### DATASET CONTENT
━━━━

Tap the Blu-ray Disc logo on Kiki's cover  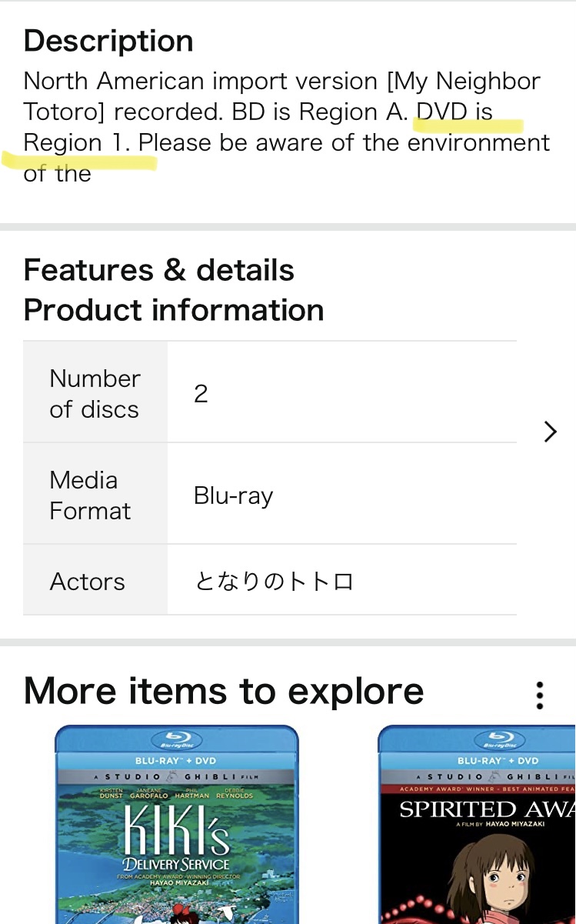pyautogui.click(x=176, y=741)
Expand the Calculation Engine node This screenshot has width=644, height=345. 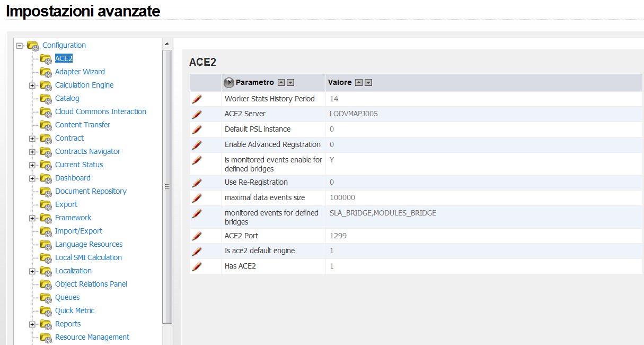[x=32, y=85]
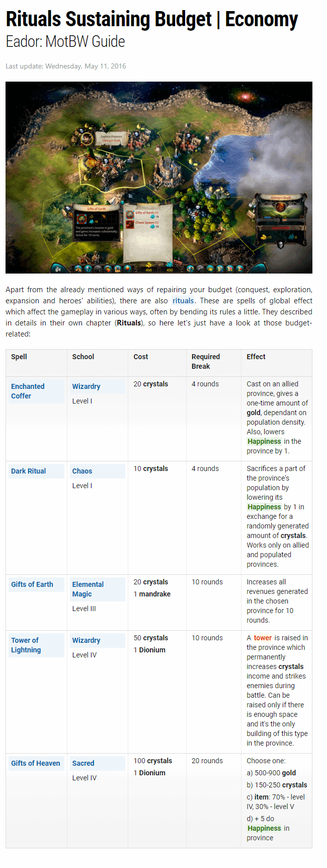Click the Chaos Spawn icon on scroll

130,224
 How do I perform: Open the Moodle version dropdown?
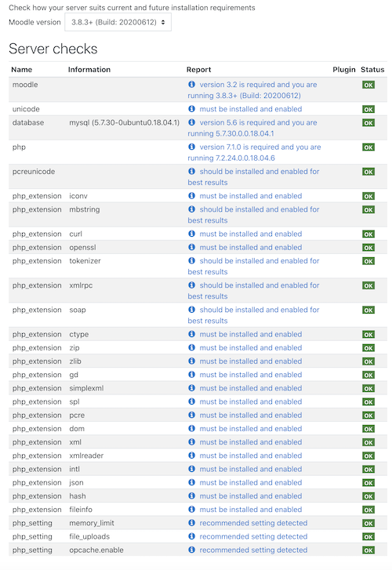coord(118,22)
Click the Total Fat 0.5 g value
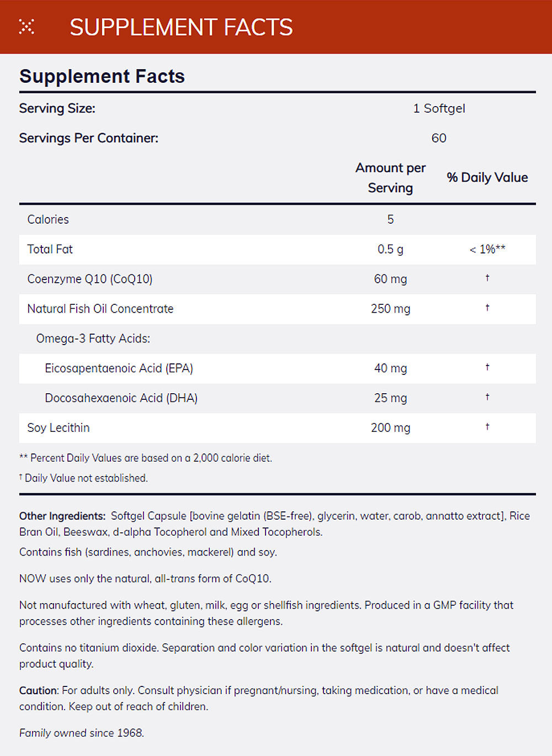 coord(390,249)
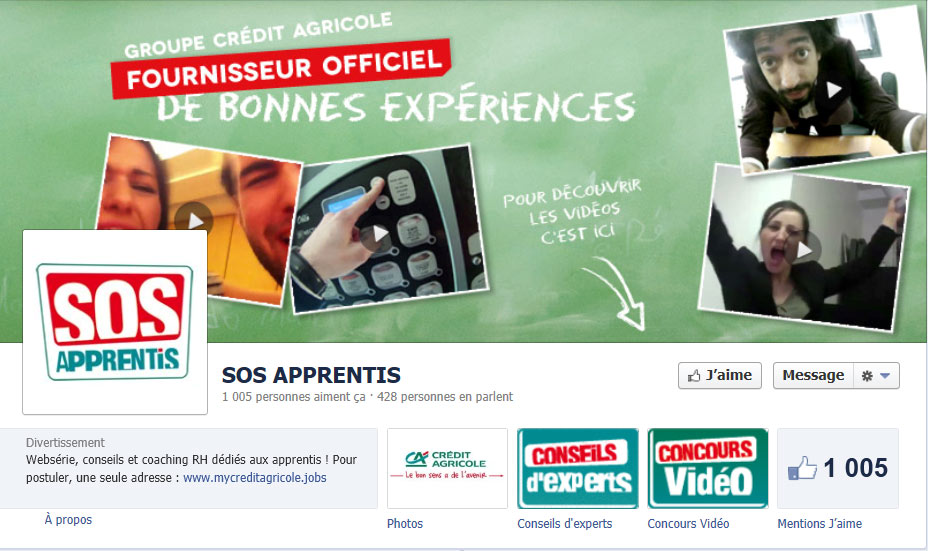The image size is (928, 551).
Task: Open the Conseils d'experts tile image
Action: click(x=578, y=468)
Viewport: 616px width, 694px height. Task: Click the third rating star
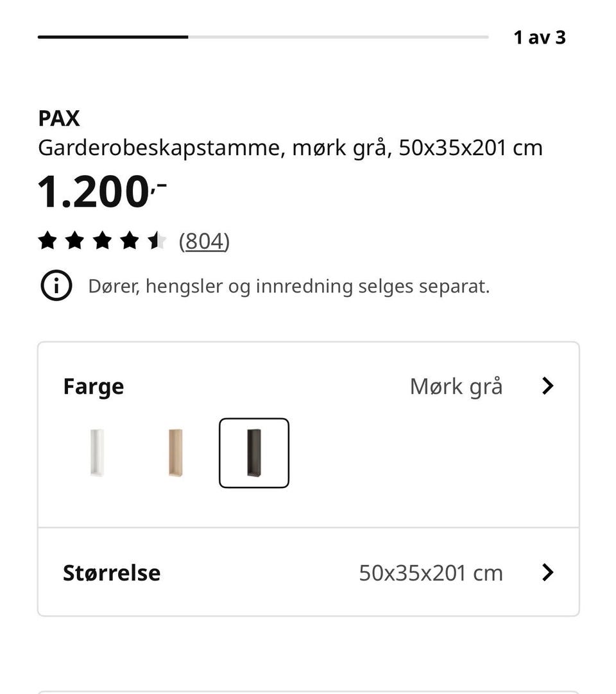pyautogui.click(x=102, y=241)
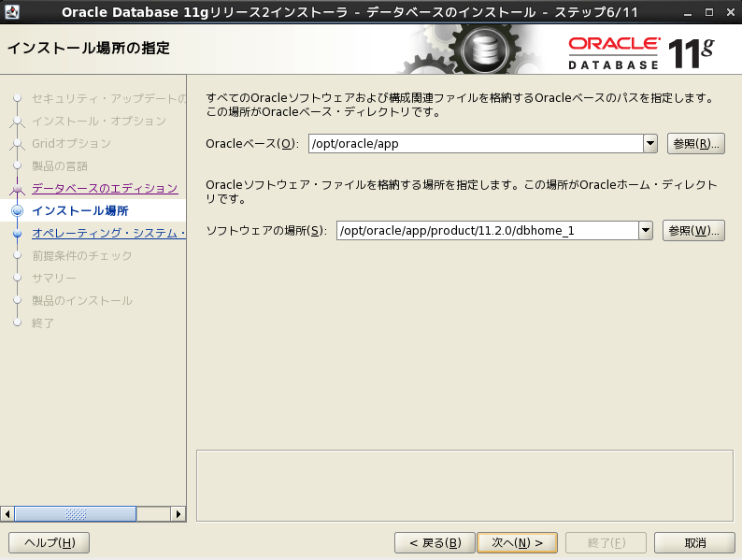742x560 pixels.
Task: Expand the Oracleベース path dropdown
Action: click(650, 143)
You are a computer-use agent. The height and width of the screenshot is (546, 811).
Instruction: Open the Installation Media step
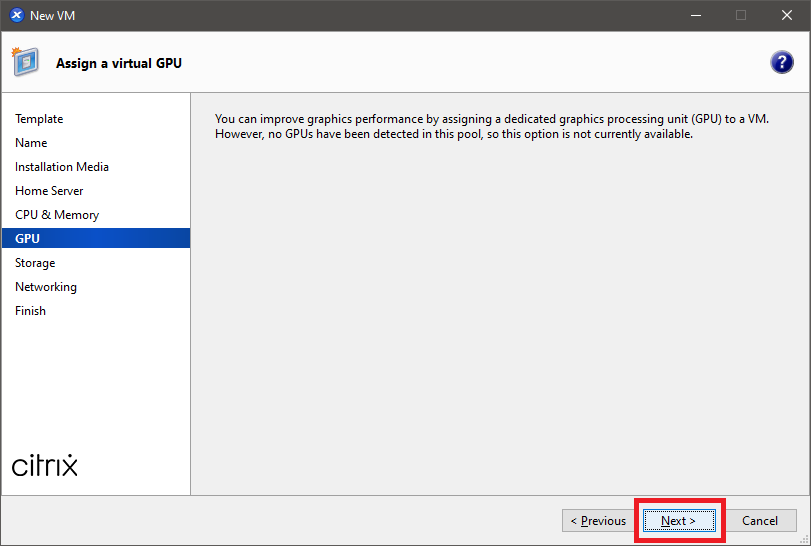point(62,167)
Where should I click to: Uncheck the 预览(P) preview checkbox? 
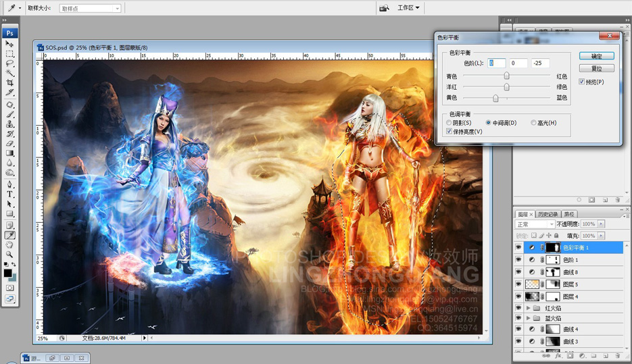(x=581, y=82)
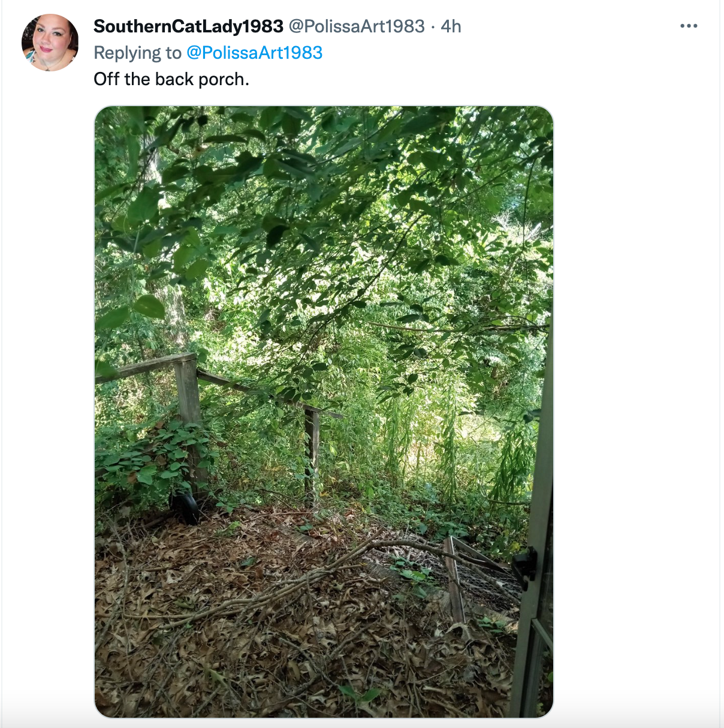Click the "Off the back porch." tweet text
This screenshot has height=728, width=724.
(171, 79)
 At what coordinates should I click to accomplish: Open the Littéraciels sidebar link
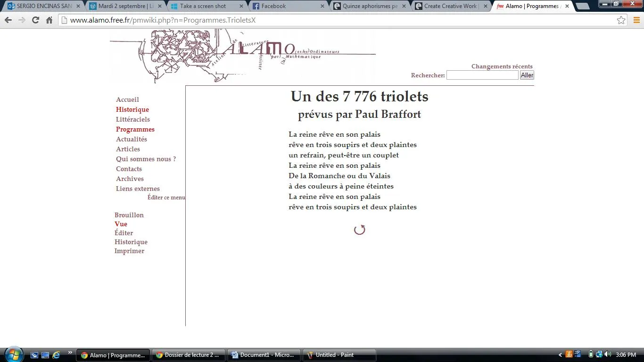tap(133, 119)
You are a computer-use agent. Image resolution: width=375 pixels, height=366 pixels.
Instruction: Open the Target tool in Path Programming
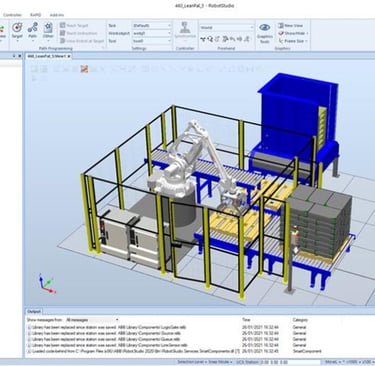coord(17,30)
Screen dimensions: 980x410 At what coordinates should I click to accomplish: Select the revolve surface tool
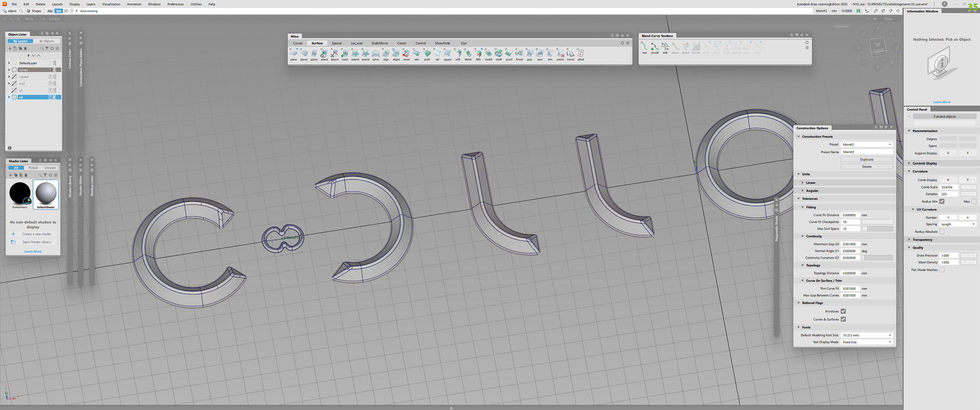click(406, 54)
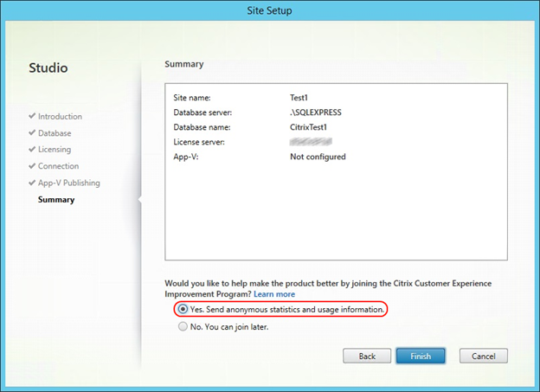Click the checkmark next to Licensing

(32, 150)
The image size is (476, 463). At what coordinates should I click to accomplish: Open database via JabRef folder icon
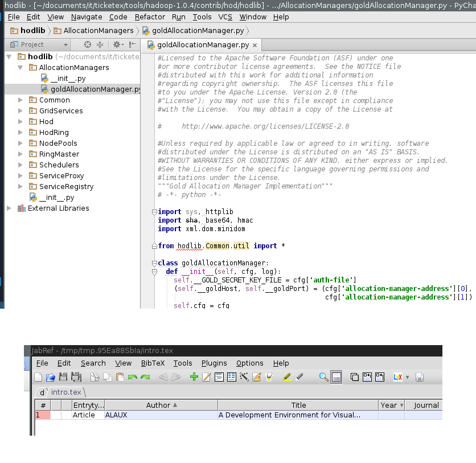(50, 377)
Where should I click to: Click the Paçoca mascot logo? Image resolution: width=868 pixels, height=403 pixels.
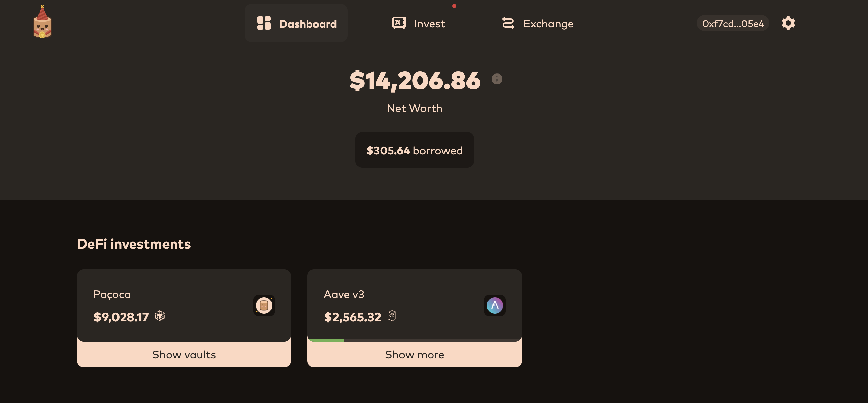[42, 22]
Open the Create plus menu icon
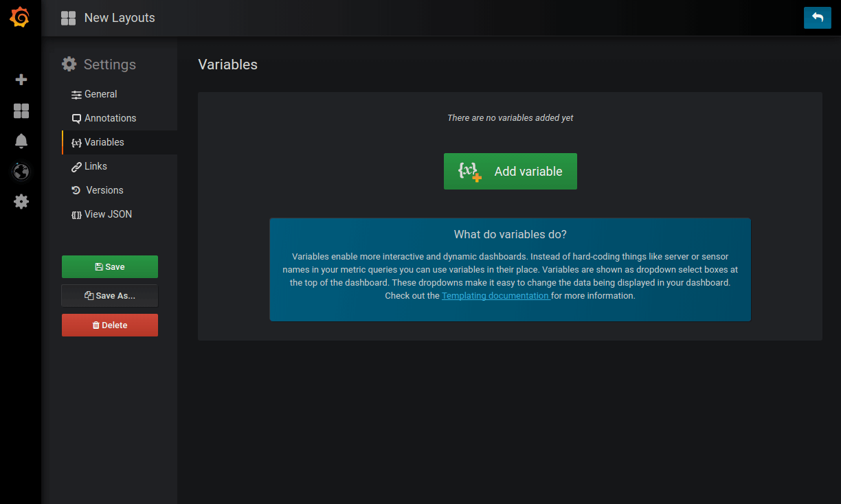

━━━━

### GOAL OF THE EXERCISE
Please give the count of lines in the listing that include the string "computer", with no words around it.

### EXERCISE RESULT
2